Recent cybersecurity findings have prompted Apple to urge users to update their iPhones, following evidence that advanced hacking tools are being used to compromise devices running older versions of its operating system.
The tools—referred to as “DarkSword” and “Coruna”—have been analyzed in recent reports by Google, along with cybersecurity firms iVerify and Lookout. Classified as exploit kits, they are capable of granting attackers extensive remote access to targeted devices, allowing them to extract sensitive personal data.
According to iVerify, DarkSword appears designed for surveillance purposes, with the capability to collect a wide range of information. This includes login credentials such as Wi-Fi passwords, communication records like messages and call logs, location data, browsing activity, and even personal app data stored in notes, calendars, and health applications.
Apple has responded by emphasizing that these tools are effective only against devices that have not been updated to the latest software. Company spokesperson Sarah O’Rourke underscored that maintaining up-to-date software remains the most critical step users can take to protect their devices.
The findings have raised broader concerns within the cybersecurity community. While Apple devices are often perceived as more secure than competing platforms, experts note that this protection depends heavily on timely software updates. Devices running outdated systems may still be vulnerable to sophisticated attacks.
Research into these campaigns suggests that specific groups have been targeted, including individuals in Ukraine, Chinese cryptocurrency users, and users in countries such as Saudi Arabia, Turkey, and Malaysia. Although there is no confirmed evidence of attacks against U.S. users, researchers caution that any unpatched device could potentially be exploited.
Apple states that its latest operating system, iOS 26—released in September—addresses the vulnerabilities used by these tools. In an uncommon move, the company also issued a targeted security update for older iPhones that are unable to upgrade fully, aiming to close these security gaps.
The attacks themselves rely on a technique known as a “watering hole” attack. In this method, attackers compromise or create websites embedded with malicious code that exploits how devices handle web traffic. When users visit these sites, vulnerable phones can be infected without requiring additional interaction.
Despite these developments, experts note that successfully breaching an iPhone remains technically complex. The attacks involve multiple coordinated vulnerabilities working together, reflecting a high level of sophistication.

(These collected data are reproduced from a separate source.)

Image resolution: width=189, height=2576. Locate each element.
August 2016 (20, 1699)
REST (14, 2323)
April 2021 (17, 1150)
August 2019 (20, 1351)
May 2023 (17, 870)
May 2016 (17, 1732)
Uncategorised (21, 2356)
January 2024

Investigations into the origins of the tools reveal links to both state and criminal actors. Coruna, for example, has been traced back to a former executive at a defense contractor who admitted to selling hacking software to a Russian intermediary. The tool was later used in operations attributed to Russian intelligence targeting Ukrainian individuals. Subsequent reports indicate that Chinese cybercriminal groups later obtained the tool and used it to build fraudulent financial websites aimed at stealing cryptocurrency.
Cryptocurrencies are considered particularly attractive targets due to the difficulty of reversing transactions once funds are transferred.
The origins of DarkSword remain unclear, though it has also been associated with Russian-linked operations. Researchers report that its use has expanded, with variations observed in multiple regions and among both state-affiliated actors and private surveillance vendors.
Industry experts say the campaigns challenge the notion that iPhones are inherently resistant to hacking. While such attacks were once considered rare, some researchers believe they may be more widespread than previously understood, with limited visibility contributing to underreporting.